Exercise details: What is needed here is a faithful repeat of every entry, with no character changed.

Information supplied:
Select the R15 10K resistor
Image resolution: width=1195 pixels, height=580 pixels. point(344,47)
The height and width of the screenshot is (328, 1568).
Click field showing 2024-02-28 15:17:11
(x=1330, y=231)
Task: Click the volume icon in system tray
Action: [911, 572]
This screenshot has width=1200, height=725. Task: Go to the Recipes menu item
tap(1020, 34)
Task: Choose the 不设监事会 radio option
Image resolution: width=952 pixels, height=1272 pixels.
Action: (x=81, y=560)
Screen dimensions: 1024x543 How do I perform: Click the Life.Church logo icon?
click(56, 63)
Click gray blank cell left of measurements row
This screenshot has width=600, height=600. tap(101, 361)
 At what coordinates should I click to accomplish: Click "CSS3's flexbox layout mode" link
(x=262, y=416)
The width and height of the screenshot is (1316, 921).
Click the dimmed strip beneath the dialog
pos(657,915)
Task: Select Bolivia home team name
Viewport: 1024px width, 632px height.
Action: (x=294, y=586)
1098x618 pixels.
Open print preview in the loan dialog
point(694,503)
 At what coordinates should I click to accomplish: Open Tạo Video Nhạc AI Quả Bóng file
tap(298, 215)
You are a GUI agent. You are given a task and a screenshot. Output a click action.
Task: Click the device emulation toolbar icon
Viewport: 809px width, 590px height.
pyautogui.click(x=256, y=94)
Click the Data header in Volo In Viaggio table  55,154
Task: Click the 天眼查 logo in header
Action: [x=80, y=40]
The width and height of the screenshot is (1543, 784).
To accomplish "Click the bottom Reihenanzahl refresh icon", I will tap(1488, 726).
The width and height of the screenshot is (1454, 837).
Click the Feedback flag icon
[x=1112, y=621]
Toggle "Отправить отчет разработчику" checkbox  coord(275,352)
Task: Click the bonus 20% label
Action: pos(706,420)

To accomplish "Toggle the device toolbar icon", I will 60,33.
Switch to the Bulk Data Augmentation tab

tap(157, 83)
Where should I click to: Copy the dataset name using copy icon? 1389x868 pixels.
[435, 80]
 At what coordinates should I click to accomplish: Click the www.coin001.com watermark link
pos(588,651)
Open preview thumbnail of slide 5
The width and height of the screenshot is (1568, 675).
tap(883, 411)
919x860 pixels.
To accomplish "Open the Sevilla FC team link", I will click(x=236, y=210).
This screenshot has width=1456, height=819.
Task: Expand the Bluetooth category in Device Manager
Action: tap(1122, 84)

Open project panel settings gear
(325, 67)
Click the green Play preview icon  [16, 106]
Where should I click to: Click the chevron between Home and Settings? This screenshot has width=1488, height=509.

Exercise answer:
Select the R15 10K resistor
Image resolution: width=1195 pixels, height=580 pixels. point(344,47)
The height and width of the screenshot is (328, 1568).
Click field showing 2024-02-28 15:17:11
(x=1330, y=231)
Task: Click the volume icon in system tray
Action: [911, 572]
This screenshot has width=1200, height=725. Task: Go to the Recipes menu item
tap(1020, 34)
Task: Choose the 不设监事会 radio option
Image resolution: width=952 pixels, height=1272 pixels.
Action: (x=81, y=560)
Screen dimensions: 1024x543 How do I perform: Click the Life.Church logo icon?
click(56, 63)
Click gray blank cell left of measurements row
This screenshot has width=600, height=600. tap(101, 361)
 At what coordinates should I click to accomplish: Click "CSS3's flexbox layout mode" link
(x=262, y=416)
The width and height of the screenshot is (1316, 921).
Click the dimmed strip beneath the dialog
pos(657,915)
Task: Select Bolivia home team name
Viewport: 1024px width, 632px height.
Action: (x=294, y=586)
1098x618 pixels.
Open print preview in the loan dialog
point(694,503)
 At what coordinates should I click to accomplish: Open Tạo Video Nhạc AI Quả Bóng file
tap(298, 215)
You are a GUI agent. You are given a task and a screenshot. Output a click action.
Task: Click the device emulation toolbar icon
Viewport: 809px width, 590px height.
pyautogui.click(x=256, y=94)
Click the Data header in Volo In Viaggio table  55,154
Task: Click the 天眼查 logo in header
Action: [x=80, y=40]
The width and height of the screenshot is (1543, 784).
To accomplish "Click the bottom Reihenanzahl refresh icon", I will tap(1488, 726).
The width and height of the screenshot is (1454, 837).
Click the Feedback flag icon
[x=1112, y=621]
Toggle "Отправить отчет разработчику" checkbox  coord(275,352)
Task: Click the bonus 20% label
Action: pos(706,420)

To accomplish "Toggle the device toolbar icon", I will 60,33.
Switch to the Bulk Data Augmentation tab

tap(157, 83)
Where should I click to: Copy the dataset name using copy icon? 1389x868 pixels.
[435, 80]
 At what coordinates should I click to accomplish: Click the www.coin001.com watermark link
pos(588,651)
Open preview thumbnail of slide 5
The width and height of the screenshot is (1568, 675).
tap(883, 411)
919x860 pixels.
To accomplish "Open the Sevilla FC team link", I will click(x=236, y=210).
This screenshot has width=1456, height=819.
Task: Expand the Bluetooth category in Device Manager
Action: tap(1122, 84)

Open project panel settings gear
(325, 67)
Click the green Play preview icon  [16, 106]
Where should I click to: Click the chevron between Home and Settings? This screenshot has width=1488, height=509.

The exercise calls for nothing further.